Appearing before the Senate Foreign Relations Committee, Lipstadt made the case that antisemitism is on the rise. “Increasingly, Jews have been singled out for slander, violence and terrorism,” she said. “Today’s rise in antisemitism is staggering.”

Her confirmation has been delayed for several months reportedly over concerns raised by Republicans of her past tweets, including one labeling a specific statement by Sen. Ron Johnson (R-Wis.) as “white supremacy.” During a radio interview last year, he stated that he was not concerned by the mostly white insurgents at the U.S. Capitol on January 6, but would be concerned if former President Donald Trump had won the election and those rioting at the Capitol were Black Lives Matters protesters or members of Antifa.

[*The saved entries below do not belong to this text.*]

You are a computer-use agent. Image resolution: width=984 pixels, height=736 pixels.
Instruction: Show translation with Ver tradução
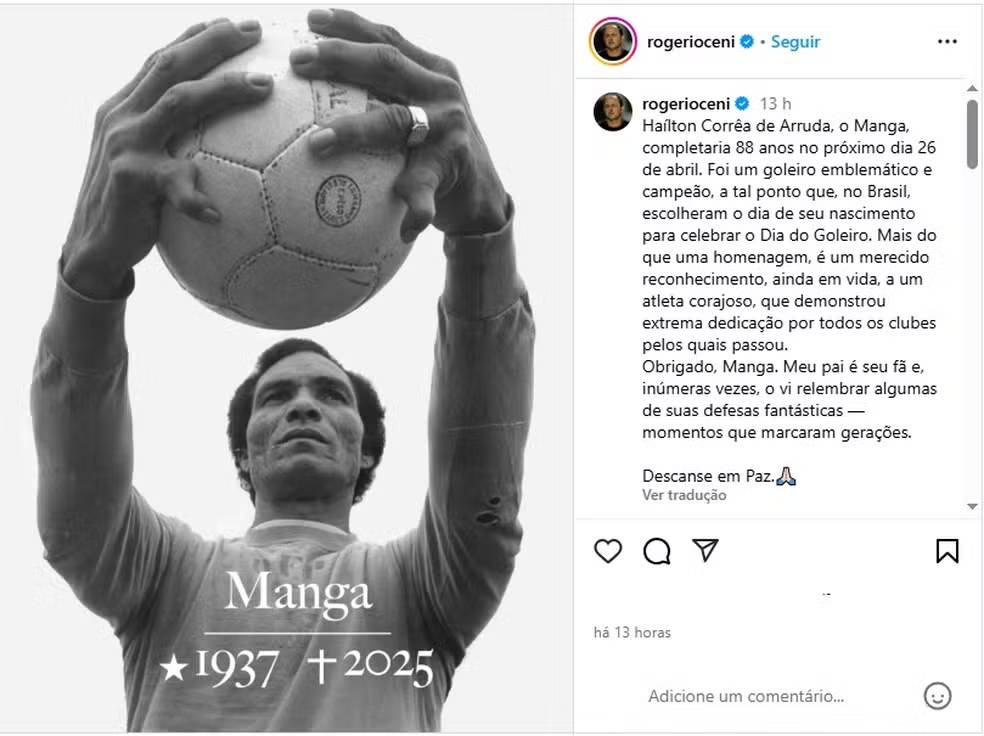pos(684,495)
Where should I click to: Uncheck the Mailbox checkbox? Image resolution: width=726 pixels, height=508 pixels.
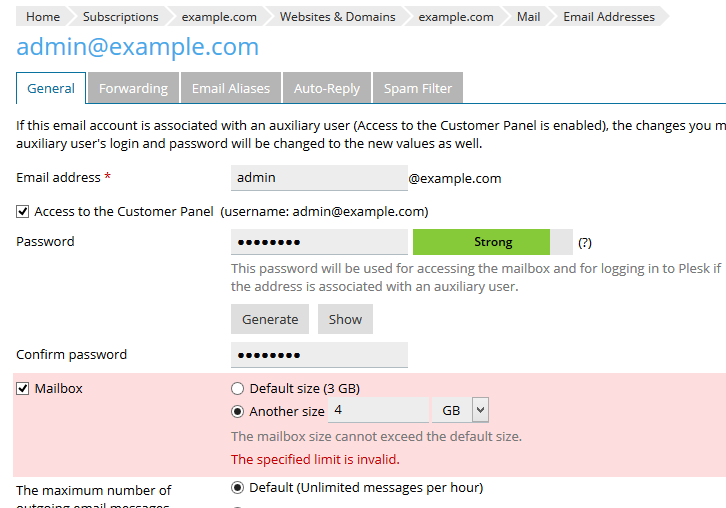coord(23,388)
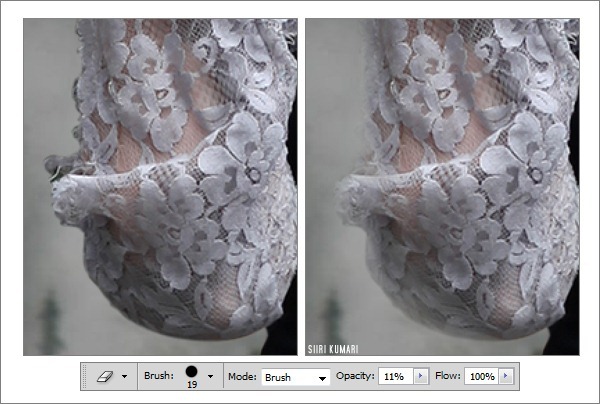Select the Eraser tool icon
Viewport: 600px width, 404px height.
tap(105, 377)
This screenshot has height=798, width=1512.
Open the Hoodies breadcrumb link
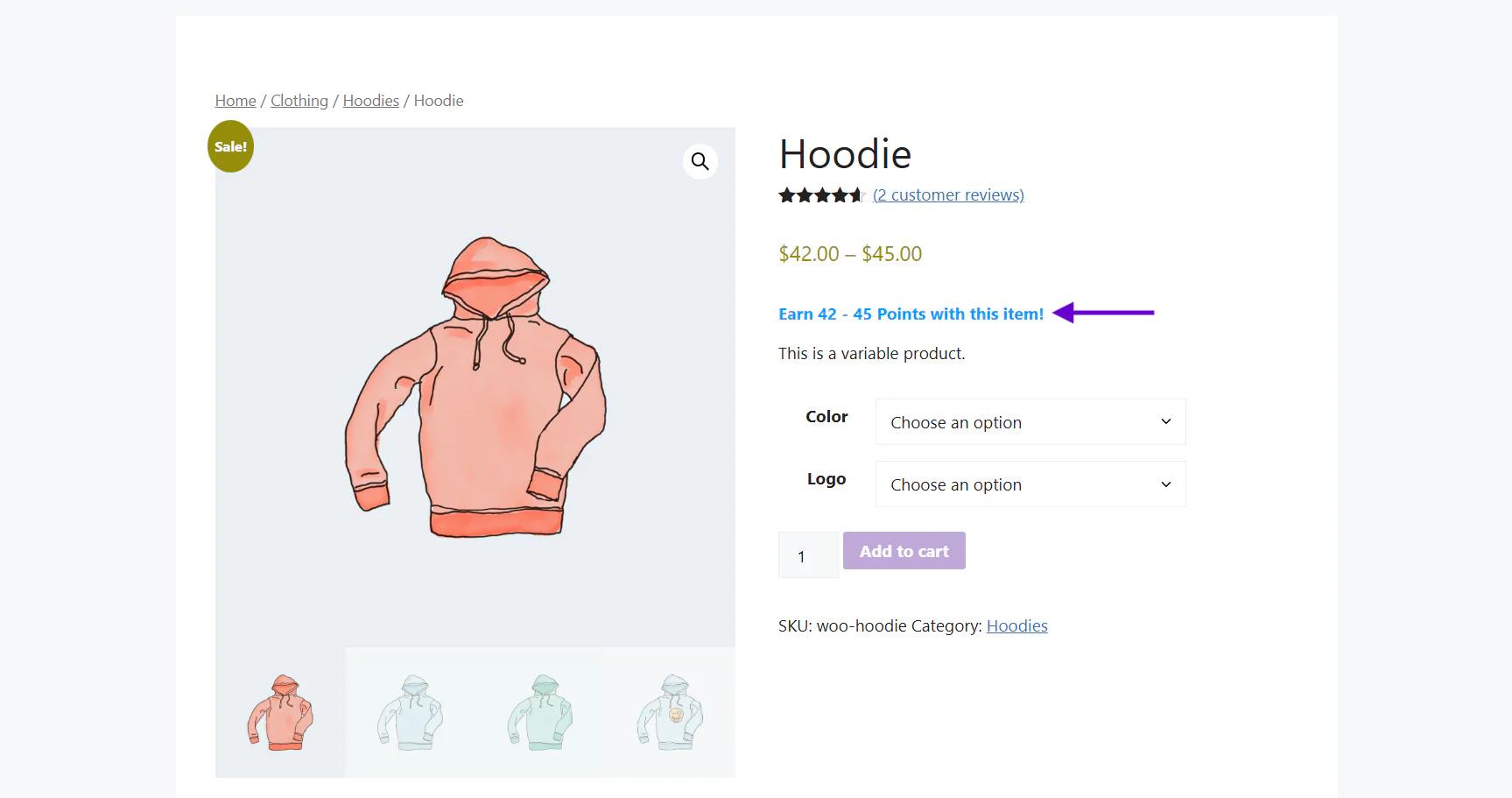pos(371,101)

At her hearing during her questioning by Johnson, Lipstadt apologized to the senator, saying, “While I may disagree with what you said specifically—and I think that’s a legitimate difference—I certainly did not mean it, and I’m sorry if it was taken and I’m sorry if I made it in a way that it could be assumed to be political.”

It was only a commitment on the nominee’s part to make such an apology that convinced Republicans on the committee to grant her a hearing. Johnson said he would still vote against Lipstadt.

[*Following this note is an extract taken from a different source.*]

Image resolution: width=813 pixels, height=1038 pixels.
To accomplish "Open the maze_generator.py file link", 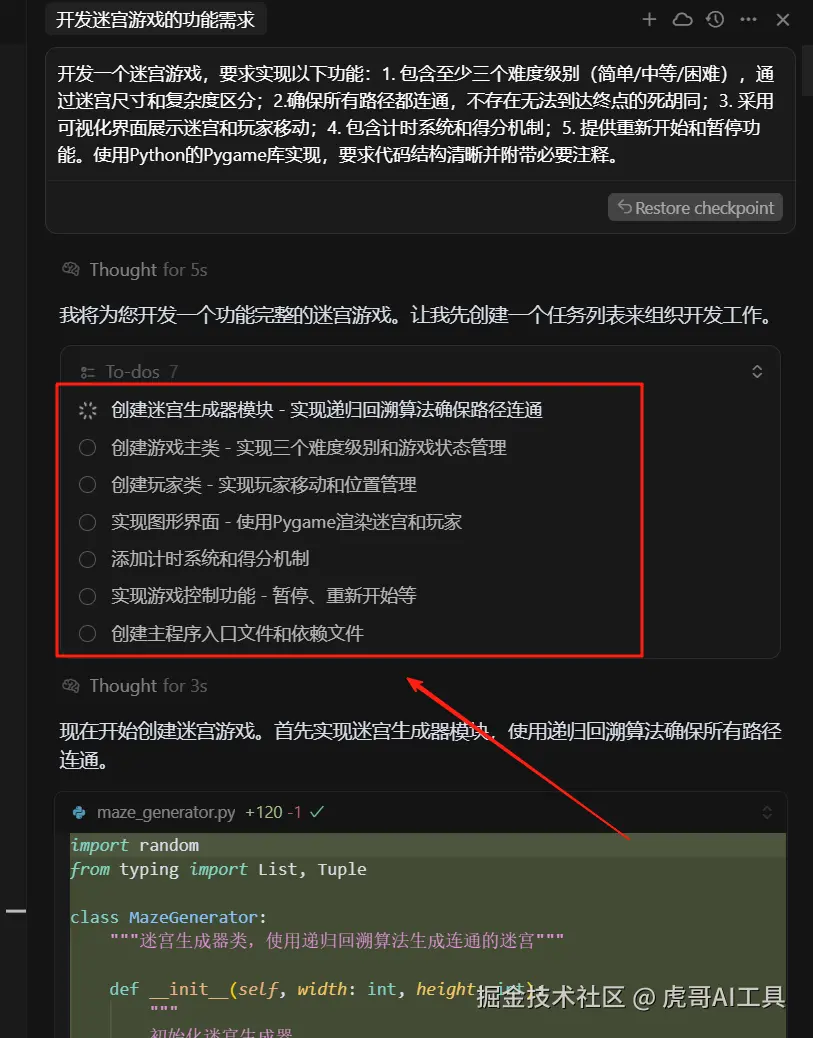I will (166, 812).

She has also been criticized for appearing in a 2020 ad where she likened Trump’s rhetoric to that of Nazi Germany.

In her hearing, Lipstadt dismissed partisanship, saying she has called out antisemitism on both sides of the aisle. She acknowledged, however, that some of her posts had not been “as nuanced” as she would have liked.

If she is confirmed, Lipstadt’s role would be to focus on reporting on global antisemitism and pressing governments to adopt measures to mitigate it. While the position does not primarily focus on domestic concerns, she will likely be seen as the Biden administration’s voice on the issue.

One important issue will be to work to apply the International Holocaust Remembrance Alliance’s (IHRA) working definition of antisemitism, which equates anti-Zionism with antisemitism. The Biden administration has supported the IHRA definition, despite criticism by some on the left that criticism of Israel is not antisemitic.